In recent years, numerous optimizers have emerged and been applied to address engineering design challenges. However, assessing their performance becomes increasingly challenging with growing problem complexity, especially in the realm of real-world large-scale applications. This study aims to fill this gap by conducting a comprehensive comparative analysis of twelve recently introduced metaheuristic optimizers. The analysis encompasses real-world scenarios to evaluate their effectiveness. Initially, a review was conducted on twelve prevalent metaheuristic methodologies to understand their behavior. These algorithms were applied to optimize an automobile structural design, focusing on minimizing vehicle weight while enhancing crash and noise, vibration, and harshness characteristics. To approximate the structural responses, a surrogate model employing radial basis functions was utilized. Notably, the MPA algorithm excelled in automobile design problems, achieving the lowest mass value of 96.90608 kg during both mid-range and long-range iterations, demonstrating exceptional convergence behavior.
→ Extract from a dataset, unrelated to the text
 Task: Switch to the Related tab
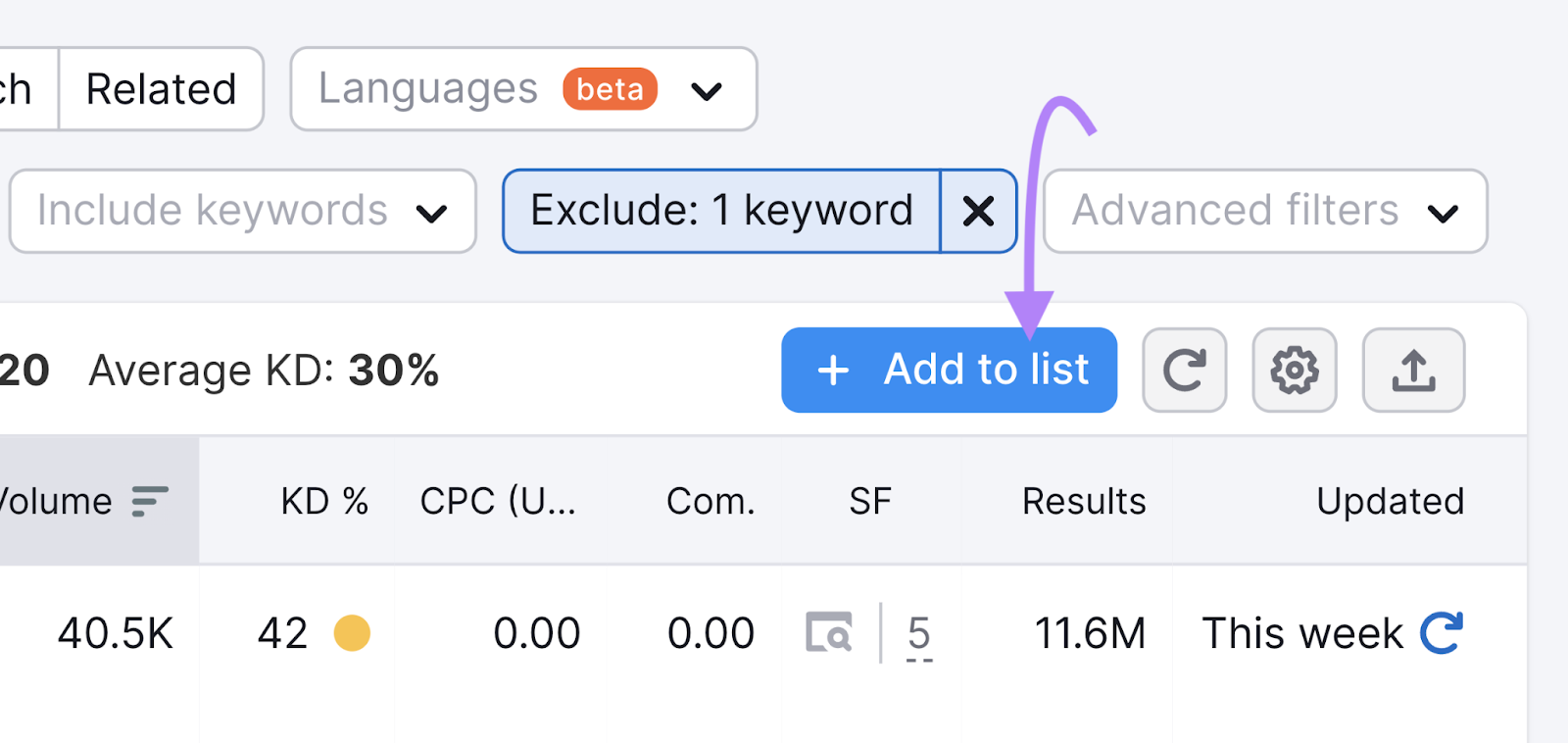160,88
Keywords: crashworthiness; engineering optimization; automobile design; surrogate models; structural optimization
Corresponding author: Ali Riza Yildiz, Department of Mechanical Engineering, Bursa Uludag University, Görükle Bursa, Bursa, 16059, Türkiye, E-mail:

About the authors

Sumit Kumar

Sumit Kumar received the B.E. degree (Hons.) in mechanical engineering from Dr. A.P.J. Abdul Kalam Technical University, Lucknow, India, in 2012, and the M.E. degree (Hons.) in design engineering from the Malaviya National Institute of Technology (NIT), Jaipur, India, in 2015. He is currently a Ph.D. Research Scholar with the College of Sciences and Engineering, Australian Maritime College, University of Tasmania, Launceston, Australia. He has more than six years of teaching experience. He has published technical articles in various national/international peer-reviewed journals such as Knowledge-Based Systems (Elsevier), Expert Systems With Applications (Elsevier), Engineering With Computers (Springer), and Archives of Computational Methods in Engineering (Springer). His major research interests include metaheuristics techniques, multiobjective optimization, evolutionary algorithm, and renewable energy systems. He is a member of many professional bodies like ISHRAE. He has received numerous awards and grants. He is serving as a Reviewer for leading journals such as Elsevier and Springer.

Betul Sultan Yildiz

Dr. Betul Sultan Yildiz is an Associate Professor at Bursa Uludağ University, Bursa, Turkey. Dr. Betül Sultan Yıldız completed her BSc and MSc degrees at Uludağ University, Bursa, Turkey, and received her Ph.D. in Mechanical Engineering from Bursa Technical University, Turkey. Her research interests are optimal design, shape optimization, topology optimization, topography optimization, structural optimization methods, meta-heuristic optimization algorithms, and applications to industrial problems.

Pranav Mehta

Pranav Mehta is an Assistant Professor at the Department of Mechanical Engineering, Dharmsinh Desai University, Nadiad-387001, Gujarat, India. He is currently a Ph.D. research scholar with the Dharmsinh Desai University, Nadiad, Gujarat, India. His major research interest includes metaheuristics techniques, multiobjective optimization, solar-thermal technologies, and renewable energy.

Sadiq M. Sait

Dr. Sadiq M. Sait received his Bachelor’s degree in Electronics Engineering from Bangalore University, India, in 1981, and his Master’s and Ph.D. degrees in Electrical Engineering from the King Fahd University of Petroleum and Minerals (KFUPM), Dhahran, in 1983 and 1987, respectively. He is currently a Professor of Computer Engineering and Director of the Center for Communications and I.T. Research, KFUPM, Dhahran, Saudi Arabia.

Abdelazim G. Hussien

Abdelazim G. Hussien is a teaching assistant at Department of Mathematics, Faculty of Science, Fayoum University. He received his BSc. with honors in 2013 and M.Sc. degree in 2018, both from Menoufia University, Faculty of Science, Pure Mathematics and Computer Science Department, Egypt. Abdelazim is a member of Scienti

Ali Riza Yildiz

Dr. Ali Riza Yildiz is a Professor in the Department of Mechanical Engineering, Bursa Uludağ University, Bursa, Turkey. His research interests are the finite element analysis of structural components, lightweight design, vehicle design, vehicle crashworthiness, shape and topology optimization of vehicle components, meta-heuristic optimization techniques, and additive manufacturing

  1. Research ethics: Not applicable.

  2. Informed consent: Not applicable.

  3. Author contributions:The authors have accepted responsibility for the entire content of this manuscript and approved its submission.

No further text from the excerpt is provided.